** Показанный фрагмент **
===============

Рубчинскому 32 года, он родился в Москве в 1984 году и учился в первом классе, когда СССР развалился: «Мне было шесть, так что я застал последние дни Советского Союза и начало эры Путина». Он помнит, как армия обстреливала здание правительства, а по площадям с грохотом катились танки. Однако самое сильное впечатление на «тихого мальчика», проводившего почти все свое время за рисованием, произвело то, что произошло после распада: мода, культура, танцы под телевизор под программу Party Zone, «и ты как будто в клубе побывал», выражающие дух времени публикации в журналах «Птюч» и «Ом», где были материалы о российской светской жизни, музыке и культуре, такие, каких никогда не бывало в британском «Face». «Я — дитя этих журналов. Как и все мы».
«Мы» — это его друзья, первое поколение из «восточного блока» модной молодежи, включая Демну Гвасалию из Vetements и культового стилиста Лотту Волкову. Один из них из Грузии, другая — из Владивостока, оба примерно одного возраста. Все трое познакомились благодаря Лотте, тусовались в Париже, выступали в роли моделей на показах друг у друга: Рубчинский открывал показ Vetements SS16 в скандально известной футболке DHL, Лотта выступает стилистом на показах обоих дизайнеров, у обоих есть возможность пригласить в качестве моделей друзей-скейтеров из России и Грузии. В результате их показы отличает намеренное отсутствие гламура, ориентированность на уличный стиль. Екатерина Золототрубова, редактор моды российского журнала Vogue, характеризует этот образ при помощи загадочного слова «гопник», которое используется в России для описания «плохих парней из пригорода», эстетически это мало отличается от того, что мы можем наблюдать в Великобритании у таких дизайнеров, как Кейтлин Прайс (Caitlin Price) и Коттвейлера (Cottweiler). Одежда Рубчинского попадает в тот же сегмент, за исключением скейтерских мотивов («одной из последних наших субкультур»), ностальгически возвращающих к вещам, которые носили в 1990-е, включая Tommy Hilfiger, Adidas и Nike. «На всех вещах были логотипы брендов. Для нас это было впервые. Это моя точка отсчета». Это «дети» 1990-х, заигрывающие с ностальгией по постсоветской моде российского свободного рынка. Что в целом является точным определением «классного» на данный момент.

===============

** Извлечённые данные **
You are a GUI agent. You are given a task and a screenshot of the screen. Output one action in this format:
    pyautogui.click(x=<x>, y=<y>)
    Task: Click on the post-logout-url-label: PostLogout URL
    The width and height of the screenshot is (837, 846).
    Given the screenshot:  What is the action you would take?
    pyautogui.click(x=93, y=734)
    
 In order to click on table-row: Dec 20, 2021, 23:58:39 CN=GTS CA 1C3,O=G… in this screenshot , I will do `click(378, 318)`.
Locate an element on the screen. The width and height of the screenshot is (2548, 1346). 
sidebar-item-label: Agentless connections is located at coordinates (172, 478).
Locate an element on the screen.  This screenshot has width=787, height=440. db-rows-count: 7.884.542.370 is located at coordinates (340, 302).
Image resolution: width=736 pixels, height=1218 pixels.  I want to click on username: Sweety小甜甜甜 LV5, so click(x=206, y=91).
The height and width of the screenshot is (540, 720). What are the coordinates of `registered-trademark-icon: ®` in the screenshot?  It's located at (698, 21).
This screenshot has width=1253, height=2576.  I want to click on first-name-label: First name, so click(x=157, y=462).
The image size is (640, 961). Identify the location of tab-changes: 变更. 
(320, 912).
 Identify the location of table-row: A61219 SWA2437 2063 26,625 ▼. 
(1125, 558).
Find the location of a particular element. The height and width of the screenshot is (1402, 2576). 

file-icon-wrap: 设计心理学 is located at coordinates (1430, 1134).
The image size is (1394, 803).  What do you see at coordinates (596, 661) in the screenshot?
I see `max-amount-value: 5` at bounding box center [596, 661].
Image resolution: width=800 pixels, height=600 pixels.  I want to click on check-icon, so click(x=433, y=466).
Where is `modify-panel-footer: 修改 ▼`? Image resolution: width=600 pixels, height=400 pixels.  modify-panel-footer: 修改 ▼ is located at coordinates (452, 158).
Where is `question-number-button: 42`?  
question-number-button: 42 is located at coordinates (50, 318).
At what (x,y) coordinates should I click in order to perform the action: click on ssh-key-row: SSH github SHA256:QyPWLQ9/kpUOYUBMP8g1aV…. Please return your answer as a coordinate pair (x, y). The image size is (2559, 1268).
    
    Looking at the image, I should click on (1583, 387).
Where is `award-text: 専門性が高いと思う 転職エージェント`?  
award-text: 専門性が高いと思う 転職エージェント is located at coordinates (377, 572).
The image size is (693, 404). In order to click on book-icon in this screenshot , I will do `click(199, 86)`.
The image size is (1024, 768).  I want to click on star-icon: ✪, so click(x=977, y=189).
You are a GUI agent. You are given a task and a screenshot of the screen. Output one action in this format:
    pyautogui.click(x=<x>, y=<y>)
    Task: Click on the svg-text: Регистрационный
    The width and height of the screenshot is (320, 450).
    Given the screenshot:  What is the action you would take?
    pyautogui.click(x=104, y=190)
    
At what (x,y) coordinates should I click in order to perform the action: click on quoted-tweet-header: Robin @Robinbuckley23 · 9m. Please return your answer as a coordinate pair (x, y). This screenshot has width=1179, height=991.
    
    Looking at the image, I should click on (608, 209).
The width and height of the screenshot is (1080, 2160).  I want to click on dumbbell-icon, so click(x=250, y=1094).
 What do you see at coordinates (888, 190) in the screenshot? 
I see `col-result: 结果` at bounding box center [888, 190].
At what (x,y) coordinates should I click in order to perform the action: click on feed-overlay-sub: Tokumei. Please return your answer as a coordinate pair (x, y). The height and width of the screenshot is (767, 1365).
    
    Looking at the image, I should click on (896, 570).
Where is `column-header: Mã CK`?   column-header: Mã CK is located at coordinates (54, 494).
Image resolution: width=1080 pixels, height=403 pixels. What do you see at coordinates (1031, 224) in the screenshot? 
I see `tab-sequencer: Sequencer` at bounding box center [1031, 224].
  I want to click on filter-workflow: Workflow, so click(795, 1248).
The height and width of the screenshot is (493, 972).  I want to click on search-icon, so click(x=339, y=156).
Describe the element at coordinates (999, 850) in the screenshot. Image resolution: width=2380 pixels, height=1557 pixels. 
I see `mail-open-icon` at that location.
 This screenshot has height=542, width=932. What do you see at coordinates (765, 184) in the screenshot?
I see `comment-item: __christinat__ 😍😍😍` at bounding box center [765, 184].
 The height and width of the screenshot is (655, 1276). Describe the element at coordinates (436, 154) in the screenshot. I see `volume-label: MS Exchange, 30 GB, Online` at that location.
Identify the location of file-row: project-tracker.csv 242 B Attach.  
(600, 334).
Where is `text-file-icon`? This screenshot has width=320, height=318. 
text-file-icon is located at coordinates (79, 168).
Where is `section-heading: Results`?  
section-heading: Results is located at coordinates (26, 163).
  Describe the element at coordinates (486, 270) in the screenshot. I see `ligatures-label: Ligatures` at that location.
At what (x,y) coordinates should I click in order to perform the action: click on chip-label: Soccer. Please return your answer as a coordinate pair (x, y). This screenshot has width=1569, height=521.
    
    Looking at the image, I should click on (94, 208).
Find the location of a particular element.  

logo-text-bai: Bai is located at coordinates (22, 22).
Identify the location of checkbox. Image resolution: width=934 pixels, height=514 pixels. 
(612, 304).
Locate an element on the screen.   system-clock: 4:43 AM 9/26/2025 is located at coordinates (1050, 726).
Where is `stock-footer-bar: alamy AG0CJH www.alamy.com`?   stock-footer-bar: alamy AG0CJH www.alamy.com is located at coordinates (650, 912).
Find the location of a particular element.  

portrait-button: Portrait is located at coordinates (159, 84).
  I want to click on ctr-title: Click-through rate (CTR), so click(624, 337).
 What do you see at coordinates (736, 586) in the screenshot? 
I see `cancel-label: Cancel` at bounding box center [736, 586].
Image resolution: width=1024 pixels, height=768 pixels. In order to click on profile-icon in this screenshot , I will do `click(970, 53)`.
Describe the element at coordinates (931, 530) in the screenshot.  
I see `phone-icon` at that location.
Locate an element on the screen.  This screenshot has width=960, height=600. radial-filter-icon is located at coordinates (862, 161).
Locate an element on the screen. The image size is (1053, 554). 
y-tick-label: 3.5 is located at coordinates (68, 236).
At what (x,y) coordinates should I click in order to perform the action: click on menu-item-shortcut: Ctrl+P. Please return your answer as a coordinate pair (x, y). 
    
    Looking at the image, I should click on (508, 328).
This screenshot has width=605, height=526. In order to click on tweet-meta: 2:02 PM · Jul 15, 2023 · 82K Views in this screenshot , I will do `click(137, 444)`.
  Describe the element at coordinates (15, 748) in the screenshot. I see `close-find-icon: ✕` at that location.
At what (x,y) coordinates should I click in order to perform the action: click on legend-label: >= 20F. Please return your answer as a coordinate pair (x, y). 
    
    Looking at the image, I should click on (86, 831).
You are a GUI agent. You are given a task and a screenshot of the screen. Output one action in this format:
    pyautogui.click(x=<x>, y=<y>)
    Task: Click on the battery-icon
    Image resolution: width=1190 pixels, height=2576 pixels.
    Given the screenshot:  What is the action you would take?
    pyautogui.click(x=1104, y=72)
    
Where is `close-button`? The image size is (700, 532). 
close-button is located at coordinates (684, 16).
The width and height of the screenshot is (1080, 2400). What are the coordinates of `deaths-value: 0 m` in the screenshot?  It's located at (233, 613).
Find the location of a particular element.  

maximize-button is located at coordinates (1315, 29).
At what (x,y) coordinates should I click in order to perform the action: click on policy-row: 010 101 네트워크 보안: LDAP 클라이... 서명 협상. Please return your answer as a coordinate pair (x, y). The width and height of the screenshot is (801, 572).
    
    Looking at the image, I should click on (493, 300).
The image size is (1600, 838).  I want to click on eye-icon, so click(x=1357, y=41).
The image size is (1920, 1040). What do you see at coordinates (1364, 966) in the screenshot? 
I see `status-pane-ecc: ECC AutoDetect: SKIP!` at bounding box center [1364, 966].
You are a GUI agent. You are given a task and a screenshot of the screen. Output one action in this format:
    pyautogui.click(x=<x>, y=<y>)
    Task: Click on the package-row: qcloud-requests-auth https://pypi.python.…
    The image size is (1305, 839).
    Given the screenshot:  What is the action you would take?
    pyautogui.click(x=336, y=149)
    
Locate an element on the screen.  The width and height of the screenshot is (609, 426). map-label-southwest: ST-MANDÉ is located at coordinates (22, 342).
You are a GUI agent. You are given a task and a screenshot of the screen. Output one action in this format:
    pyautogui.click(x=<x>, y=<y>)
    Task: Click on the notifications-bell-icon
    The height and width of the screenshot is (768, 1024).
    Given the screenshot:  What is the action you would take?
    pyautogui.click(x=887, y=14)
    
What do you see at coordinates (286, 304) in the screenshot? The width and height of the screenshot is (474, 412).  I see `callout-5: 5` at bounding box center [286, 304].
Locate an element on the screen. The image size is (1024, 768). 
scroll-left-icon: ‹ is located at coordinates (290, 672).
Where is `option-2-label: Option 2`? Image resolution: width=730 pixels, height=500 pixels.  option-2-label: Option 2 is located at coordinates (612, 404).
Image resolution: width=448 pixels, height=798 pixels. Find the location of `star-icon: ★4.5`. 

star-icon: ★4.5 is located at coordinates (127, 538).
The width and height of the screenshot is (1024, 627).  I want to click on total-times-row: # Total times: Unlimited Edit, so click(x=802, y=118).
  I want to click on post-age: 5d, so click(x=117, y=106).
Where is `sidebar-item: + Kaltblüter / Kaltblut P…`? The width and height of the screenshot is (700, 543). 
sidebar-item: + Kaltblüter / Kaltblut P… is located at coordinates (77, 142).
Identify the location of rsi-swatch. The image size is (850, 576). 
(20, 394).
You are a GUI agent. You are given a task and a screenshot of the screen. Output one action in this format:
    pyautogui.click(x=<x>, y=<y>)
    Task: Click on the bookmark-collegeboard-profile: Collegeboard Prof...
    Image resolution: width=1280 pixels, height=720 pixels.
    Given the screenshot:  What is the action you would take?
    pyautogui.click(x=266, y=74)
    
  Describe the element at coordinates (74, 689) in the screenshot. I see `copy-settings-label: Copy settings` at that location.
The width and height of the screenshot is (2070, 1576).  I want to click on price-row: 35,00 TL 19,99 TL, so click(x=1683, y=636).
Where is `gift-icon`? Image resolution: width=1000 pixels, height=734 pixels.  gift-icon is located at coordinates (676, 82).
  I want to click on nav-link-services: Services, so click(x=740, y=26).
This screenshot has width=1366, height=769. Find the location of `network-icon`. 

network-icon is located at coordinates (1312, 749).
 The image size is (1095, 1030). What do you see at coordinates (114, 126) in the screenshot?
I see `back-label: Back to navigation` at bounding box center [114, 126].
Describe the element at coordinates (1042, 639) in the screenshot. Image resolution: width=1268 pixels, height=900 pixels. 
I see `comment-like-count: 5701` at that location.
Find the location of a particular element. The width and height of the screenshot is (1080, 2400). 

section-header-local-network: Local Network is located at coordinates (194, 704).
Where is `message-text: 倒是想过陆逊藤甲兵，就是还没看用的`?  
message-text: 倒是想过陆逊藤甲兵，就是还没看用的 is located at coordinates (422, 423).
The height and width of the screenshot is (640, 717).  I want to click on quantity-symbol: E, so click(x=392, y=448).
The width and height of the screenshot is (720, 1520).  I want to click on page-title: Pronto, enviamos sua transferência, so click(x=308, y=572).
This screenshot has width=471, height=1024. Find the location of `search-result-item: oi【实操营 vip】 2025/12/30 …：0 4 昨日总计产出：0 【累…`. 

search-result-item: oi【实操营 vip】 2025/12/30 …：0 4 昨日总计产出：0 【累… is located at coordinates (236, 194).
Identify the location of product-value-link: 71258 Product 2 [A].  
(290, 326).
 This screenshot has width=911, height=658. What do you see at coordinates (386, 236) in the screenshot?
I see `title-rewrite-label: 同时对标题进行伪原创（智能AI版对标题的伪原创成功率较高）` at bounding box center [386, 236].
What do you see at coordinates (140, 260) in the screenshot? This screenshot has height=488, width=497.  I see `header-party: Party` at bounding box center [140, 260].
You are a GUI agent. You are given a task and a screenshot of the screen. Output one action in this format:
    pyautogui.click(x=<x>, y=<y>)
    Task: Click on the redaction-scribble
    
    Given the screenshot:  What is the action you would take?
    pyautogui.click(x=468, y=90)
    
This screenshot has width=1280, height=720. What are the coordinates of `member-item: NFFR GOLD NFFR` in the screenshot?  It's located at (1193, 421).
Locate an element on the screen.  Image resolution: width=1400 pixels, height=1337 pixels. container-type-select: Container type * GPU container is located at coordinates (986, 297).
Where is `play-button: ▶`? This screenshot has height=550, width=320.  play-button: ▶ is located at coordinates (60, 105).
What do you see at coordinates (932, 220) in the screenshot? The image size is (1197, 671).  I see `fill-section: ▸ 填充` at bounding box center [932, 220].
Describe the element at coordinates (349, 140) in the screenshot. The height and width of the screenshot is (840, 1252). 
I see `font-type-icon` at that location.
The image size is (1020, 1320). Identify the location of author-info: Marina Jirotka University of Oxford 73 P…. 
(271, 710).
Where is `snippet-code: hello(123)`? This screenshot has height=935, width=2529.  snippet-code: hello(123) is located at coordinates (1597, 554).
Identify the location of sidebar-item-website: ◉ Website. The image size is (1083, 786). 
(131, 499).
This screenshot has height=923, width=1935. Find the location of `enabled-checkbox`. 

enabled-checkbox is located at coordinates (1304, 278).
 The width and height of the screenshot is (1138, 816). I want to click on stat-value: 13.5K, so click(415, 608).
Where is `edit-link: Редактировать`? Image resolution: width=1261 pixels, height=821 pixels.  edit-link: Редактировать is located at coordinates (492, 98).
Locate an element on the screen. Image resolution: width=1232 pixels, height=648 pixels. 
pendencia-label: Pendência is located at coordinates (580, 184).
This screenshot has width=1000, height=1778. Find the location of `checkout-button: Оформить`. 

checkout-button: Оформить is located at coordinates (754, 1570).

===============

** Задания **
1. Перечислите все журналы, которые упоминаются в тексте о Рубчинском.
2. Допишите следующий абзац текста о Рубчинском. Начните сразу после его последнего предложения.
Записи для работы не понадобятся.

** Ответы **
1. «Птюч», «Ом», «Face», Vogue

2.
Это также отражает испытание, с которым столкнулась молодежь перед распадом Советского Союза: как быть вовлеченным в культуру, когда коммерческая мода недоступна: «Мы были наслышаны об этом: бренды, логотипы, мы просто не могли этого получить». Хотя Гоша не может назвать себя коммунистом и не хочет говорить прямо о Путине, он считает, что в большинстве идеологий есть что-то хорошее, и, относительно коммунизма, он говорит о «свободе и о том, что он привнес». Однако ему точно так же интересно размышлять о точке отсчета в моде, «хотя скорее это марксизм и социализм. Это все актуально».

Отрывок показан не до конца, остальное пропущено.